◆ Data for processing
_ _ _

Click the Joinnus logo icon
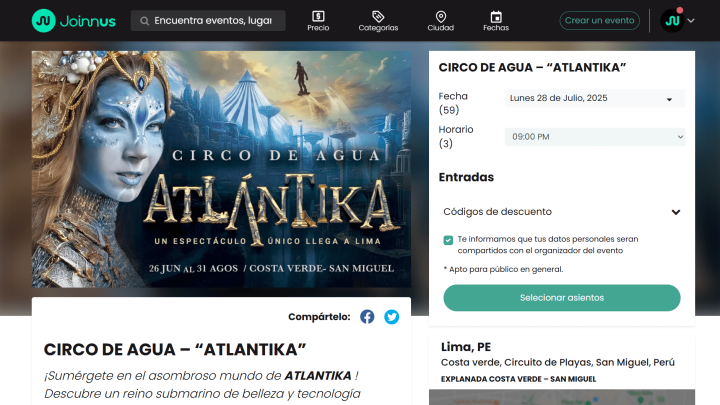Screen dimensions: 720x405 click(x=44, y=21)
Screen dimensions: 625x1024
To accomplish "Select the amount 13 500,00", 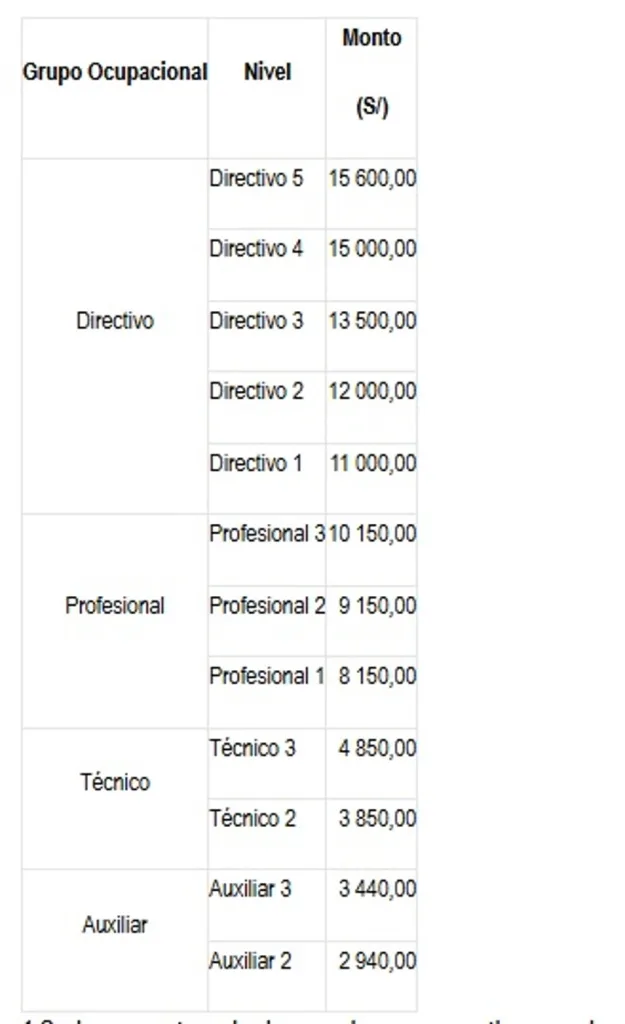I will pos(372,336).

_ _ _

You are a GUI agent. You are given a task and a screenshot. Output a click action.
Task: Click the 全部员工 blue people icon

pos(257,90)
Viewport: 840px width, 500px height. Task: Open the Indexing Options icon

_ _ _

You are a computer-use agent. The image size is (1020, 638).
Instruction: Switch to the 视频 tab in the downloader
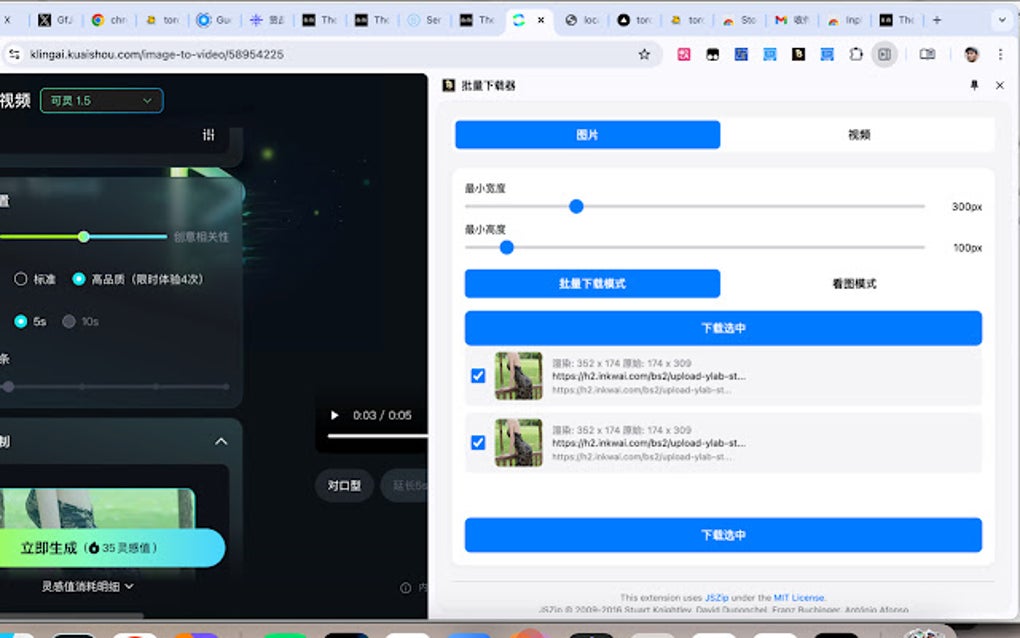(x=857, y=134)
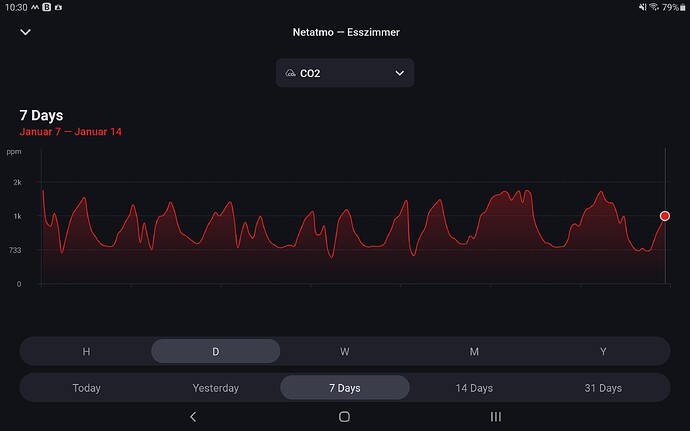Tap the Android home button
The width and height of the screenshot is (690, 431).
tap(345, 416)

_ _ _

◆ Set exercise
Count the lines in the data above that contain the word "agent", matching case exactly. Reply with only the number.

◆ Expected output
2